AXEL
Leah regresó a casa con sus auriculares colgando sobre los hombros, la mirada esquiva y más cauta de lo normal, como si temiese que yo fuese a hacer algo imprevisto, montar una fiesta de pijamas o tocar la pandereta a las tres de la madrugada. Tenía claro que me evitaba; si entraba en la cocina, ella se iba; si salía a la terraza, ella se metía en casa. Y quizá no debería joderme tanto, pero lo hacía. Vaya si lo hacía.
—¿Tengo alguna enfermedad contagiosa y nadie de mi familia me ha dicho nada porque voy a morir y quieren que pase mis últimos días siendo feliz o algo así?
Ella se obligó a no reír.
—No. Al menos, que yo sepa.
Ahí estaba esa puntillita que marcaba la diferencia respecto al primer mes, porque entonces solo se habría limitado a decir «no» antes de salir corriendo. Y en ese momento, aunque quería hacerlo, se mantenía delante de mí desafiante.
—Entonces estaría bien que dejaras de evitarme.
—No lo hago. Es difícil coincidir contigo.
—¿Difícil? Vivimos juntos —le recordé.
—Ya, pero siempre estás en la playa o trabajando.
—Ahora estoy aquí. Genial. ¿Qué quieres que hagamos?
—Nada, iba..., iba a escuchar música.
—Buen plan. Y luego me ayudarás a hacer la cena.
—Pero ¡Axel! Nosotros no...
—Nosotros no, ¿qué?
—No funcionamos así.
—En realidad, no funcionamos de ninguna manera. Espera, mejor dicho, tú no quieres funcionar, pero vamos a ir cambiando eso. Estoy cansado de entrar en una habitación y verte salir, y, por si te lo estás preguntando, sí, esto es ahora mismo una especie de dictadura temporal. Nos vemos en la terraza en cinco minutos.
Busqué entre los discos que acumulaban polvo al lado del baúl de madera sobre el que estaba el tocadiscos. Al final lo encontré, un vinilo de los Beatles. Limpié la cubierta con la manga de la sudadera que me había puesto porque por las noches refrescaba un poco, y lo puse.

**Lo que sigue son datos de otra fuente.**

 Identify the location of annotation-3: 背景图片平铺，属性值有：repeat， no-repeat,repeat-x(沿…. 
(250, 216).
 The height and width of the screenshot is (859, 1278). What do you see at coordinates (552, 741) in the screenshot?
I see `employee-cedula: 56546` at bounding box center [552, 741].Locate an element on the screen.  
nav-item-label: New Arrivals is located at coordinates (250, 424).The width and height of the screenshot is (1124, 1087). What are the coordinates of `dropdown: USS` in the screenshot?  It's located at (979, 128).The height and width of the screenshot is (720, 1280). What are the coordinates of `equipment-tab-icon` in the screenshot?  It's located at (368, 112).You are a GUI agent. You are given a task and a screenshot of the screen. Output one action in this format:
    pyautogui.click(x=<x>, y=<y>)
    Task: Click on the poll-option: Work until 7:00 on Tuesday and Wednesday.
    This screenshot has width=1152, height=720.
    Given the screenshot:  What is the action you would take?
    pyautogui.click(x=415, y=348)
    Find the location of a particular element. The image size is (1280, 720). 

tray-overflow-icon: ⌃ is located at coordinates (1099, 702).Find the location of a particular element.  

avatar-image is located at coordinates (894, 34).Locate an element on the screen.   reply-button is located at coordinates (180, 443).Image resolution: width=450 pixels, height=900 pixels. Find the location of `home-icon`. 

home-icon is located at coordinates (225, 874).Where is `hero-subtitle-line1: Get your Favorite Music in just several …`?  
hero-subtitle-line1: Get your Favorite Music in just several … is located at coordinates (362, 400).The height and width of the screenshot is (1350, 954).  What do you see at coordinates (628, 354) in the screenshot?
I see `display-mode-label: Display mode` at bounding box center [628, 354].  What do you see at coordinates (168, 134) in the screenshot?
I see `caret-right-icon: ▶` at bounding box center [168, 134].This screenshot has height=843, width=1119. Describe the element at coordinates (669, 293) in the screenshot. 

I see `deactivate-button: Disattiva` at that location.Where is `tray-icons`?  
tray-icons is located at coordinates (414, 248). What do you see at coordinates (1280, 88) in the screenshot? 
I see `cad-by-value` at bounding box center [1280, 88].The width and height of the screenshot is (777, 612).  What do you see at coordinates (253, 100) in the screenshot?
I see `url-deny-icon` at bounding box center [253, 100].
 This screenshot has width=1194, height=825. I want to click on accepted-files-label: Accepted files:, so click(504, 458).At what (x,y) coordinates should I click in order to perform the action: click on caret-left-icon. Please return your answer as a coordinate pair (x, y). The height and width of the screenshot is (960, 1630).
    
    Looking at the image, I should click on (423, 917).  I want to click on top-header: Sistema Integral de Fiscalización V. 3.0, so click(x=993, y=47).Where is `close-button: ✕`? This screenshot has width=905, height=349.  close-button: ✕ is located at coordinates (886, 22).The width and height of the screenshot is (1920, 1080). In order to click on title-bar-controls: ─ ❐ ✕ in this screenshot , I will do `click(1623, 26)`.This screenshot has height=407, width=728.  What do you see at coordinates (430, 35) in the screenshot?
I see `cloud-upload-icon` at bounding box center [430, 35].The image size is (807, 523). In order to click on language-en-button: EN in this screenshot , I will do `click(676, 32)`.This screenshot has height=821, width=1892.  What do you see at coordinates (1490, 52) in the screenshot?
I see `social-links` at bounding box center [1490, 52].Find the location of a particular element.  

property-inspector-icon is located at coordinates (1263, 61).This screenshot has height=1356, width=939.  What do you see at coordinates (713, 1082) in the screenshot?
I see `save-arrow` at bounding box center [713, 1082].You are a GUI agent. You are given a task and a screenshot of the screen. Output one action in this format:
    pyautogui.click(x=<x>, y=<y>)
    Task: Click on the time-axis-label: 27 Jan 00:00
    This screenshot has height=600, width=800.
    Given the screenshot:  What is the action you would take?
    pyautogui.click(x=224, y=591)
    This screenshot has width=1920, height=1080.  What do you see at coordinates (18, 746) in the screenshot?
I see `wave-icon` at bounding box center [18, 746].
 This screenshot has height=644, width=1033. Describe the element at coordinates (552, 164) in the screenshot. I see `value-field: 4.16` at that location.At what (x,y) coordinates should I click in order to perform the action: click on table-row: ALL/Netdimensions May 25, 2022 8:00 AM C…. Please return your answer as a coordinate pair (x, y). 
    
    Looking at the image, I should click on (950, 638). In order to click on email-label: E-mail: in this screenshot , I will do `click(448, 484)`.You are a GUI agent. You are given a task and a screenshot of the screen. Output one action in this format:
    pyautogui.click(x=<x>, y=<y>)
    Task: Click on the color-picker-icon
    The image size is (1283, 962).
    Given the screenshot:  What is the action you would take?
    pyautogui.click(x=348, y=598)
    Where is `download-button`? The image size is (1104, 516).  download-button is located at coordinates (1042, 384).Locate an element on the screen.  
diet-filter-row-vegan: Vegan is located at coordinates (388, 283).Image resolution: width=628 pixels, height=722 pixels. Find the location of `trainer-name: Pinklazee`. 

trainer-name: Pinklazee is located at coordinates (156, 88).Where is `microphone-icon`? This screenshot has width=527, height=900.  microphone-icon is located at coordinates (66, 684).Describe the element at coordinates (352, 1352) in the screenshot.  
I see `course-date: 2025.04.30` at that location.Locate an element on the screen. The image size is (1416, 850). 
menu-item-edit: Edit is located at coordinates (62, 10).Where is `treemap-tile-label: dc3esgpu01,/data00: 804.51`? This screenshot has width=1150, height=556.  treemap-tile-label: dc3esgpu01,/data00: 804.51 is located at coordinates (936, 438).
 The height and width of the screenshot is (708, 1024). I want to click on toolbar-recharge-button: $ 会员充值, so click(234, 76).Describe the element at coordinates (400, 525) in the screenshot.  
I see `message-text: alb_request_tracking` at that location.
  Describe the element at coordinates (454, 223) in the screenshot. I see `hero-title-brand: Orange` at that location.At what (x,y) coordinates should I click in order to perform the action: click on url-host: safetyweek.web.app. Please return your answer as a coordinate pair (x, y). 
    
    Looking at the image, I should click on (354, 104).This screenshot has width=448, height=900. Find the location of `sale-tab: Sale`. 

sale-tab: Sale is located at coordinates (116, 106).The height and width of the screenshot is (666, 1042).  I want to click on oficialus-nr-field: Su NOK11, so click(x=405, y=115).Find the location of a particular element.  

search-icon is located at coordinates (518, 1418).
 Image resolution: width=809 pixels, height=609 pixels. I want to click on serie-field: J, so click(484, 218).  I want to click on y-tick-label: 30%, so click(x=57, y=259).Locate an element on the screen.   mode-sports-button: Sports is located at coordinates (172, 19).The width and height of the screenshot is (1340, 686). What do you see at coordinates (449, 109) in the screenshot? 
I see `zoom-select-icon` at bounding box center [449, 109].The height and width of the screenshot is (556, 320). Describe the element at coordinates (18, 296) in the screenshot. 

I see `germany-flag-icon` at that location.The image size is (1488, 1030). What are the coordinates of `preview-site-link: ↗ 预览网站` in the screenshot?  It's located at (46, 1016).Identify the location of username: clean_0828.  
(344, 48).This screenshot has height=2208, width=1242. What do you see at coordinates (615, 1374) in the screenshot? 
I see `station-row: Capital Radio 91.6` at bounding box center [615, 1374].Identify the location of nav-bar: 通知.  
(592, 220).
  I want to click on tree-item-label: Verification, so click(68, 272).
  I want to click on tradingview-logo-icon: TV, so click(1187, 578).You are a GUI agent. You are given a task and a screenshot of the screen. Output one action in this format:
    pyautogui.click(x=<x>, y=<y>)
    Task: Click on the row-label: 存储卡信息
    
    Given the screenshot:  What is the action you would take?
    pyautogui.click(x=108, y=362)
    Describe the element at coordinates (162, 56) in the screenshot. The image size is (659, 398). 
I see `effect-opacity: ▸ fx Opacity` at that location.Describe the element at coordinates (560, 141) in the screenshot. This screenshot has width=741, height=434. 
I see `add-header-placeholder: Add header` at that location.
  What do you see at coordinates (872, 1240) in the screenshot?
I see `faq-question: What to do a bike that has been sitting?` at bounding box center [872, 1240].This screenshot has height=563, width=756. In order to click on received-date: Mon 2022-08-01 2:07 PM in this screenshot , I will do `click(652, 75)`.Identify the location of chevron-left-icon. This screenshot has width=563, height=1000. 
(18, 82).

I'm so tired empezó a sonar con suavidad mientras salía a la terraza. Me senté en los almohadones y, como si la música tirase de ella, Leah se acomodó a mi lado. Me rozó el codo con el brazo, se estremeció y aumentó la distancia entre nuestros cuerpos.
Cuando sonaron los primeros acordes de Blackbird, ella suspiró hondo, como si hubiese estado conteniendo el aliento. Me pregunté qué estaría sintiendo con esa música, tan cerca de mí. Tenía los labios entreabiertos y los ojos perdidos en el mar, sobre el que caía la noche.
—Esta me gusta —dije.
—I will —susurró ella.
—Un día, en el estudio, tu padre me obligó a escucharla de principio a fin con los ojos cerrados. —Ella hizo el amago de levantarse, pero fui lo suficiente rápido como para sujetarla del brazo y mantenerla a mi lado—. Me contó que, según decían, Paul McCartney necesitaba encontrar la inspiración en alguien que estuviera a su lado para componer; tuvo varias musas, incluida su perra a falta de una mujer, hasta que apareció Linda. Y esta fue una de las canciones que le escribió. ¿Sabes qué me dijo Douglas? Que el primer día que vio a tu madre oyó en su cabeza las notas de esta canción. Por eso siempre se la ponía cuando pintaba algo relacionado con el amor.